Introduction: Acquired hemophilia A (AHA) is a severe bleeding disorder, sometimes linked to plasma cell dyscrasias. In this context, emicizumab, a bispecific antibody, provides stable hemostasis by mimicking factor VIII (FVIII), offering convenience and flexibility compared to bypassing agents. Moreover, targeted anti-myeloma therapy directly addresses the underlying plasma cell disorder, potentially achieving better and more durable control of AHA than conventional immunosuppressive therapy, while reducing its associated adverse effects.

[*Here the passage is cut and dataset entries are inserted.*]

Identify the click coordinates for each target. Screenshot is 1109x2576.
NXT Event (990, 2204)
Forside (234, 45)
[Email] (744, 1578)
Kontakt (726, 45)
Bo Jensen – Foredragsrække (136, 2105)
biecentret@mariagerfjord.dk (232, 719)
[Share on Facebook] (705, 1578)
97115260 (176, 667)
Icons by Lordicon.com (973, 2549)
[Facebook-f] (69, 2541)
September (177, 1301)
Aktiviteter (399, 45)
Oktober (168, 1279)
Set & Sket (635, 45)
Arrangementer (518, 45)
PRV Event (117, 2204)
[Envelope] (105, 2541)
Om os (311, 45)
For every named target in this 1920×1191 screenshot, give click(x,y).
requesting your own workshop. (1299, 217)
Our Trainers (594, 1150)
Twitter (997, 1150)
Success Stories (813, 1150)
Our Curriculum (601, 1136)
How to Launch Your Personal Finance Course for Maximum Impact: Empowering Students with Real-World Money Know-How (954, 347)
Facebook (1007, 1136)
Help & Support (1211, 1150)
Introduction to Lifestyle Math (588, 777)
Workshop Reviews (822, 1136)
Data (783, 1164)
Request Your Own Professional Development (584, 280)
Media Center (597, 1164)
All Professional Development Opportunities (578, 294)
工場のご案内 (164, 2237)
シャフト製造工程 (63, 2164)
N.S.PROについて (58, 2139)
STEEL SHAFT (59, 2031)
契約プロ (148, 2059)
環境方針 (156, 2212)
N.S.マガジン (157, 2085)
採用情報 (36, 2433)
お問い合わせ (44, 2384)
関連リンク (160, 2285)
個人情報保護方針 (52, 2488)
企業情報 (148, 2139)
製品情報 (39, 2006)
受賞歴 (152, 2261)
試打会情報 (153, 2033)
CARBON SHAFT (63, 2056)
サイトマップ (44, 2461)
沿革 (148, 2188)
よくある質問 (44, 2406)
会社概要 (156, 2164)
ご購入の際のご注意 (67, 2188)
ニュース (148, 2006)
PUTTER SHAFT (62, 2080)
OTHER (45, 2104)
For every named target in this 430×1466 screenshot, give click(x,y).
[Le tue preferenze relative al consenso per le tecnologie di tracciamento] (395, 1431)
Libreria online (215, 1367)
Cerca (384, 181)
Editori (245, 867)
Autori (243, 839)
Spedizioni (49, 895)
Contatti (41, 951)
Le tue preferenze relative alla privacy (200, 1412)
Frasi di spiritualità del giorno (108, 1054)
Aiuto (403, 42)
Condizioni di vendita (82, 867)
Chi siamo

Case presentation: We describe the successful management of AHA secondary to multiple myeloma (MM) using emicizumab and targeted anti-myeloma therapy. The patient initially responded to bortezomib-dexamethasone but required teclistamab due to disease progression. Emicizumab maintained hemostatic stability, allowing time for effective MM management.

Conclusion: Emicizumab, in conjunction with targeted myeloma treatment, represents a promising strategy to improve outcomes for AHA patients with MM. This approach is particularly advantageous for older patients with multiple comorbidities, who face elevated risks of thrombotic, bleeding, and infectious complications.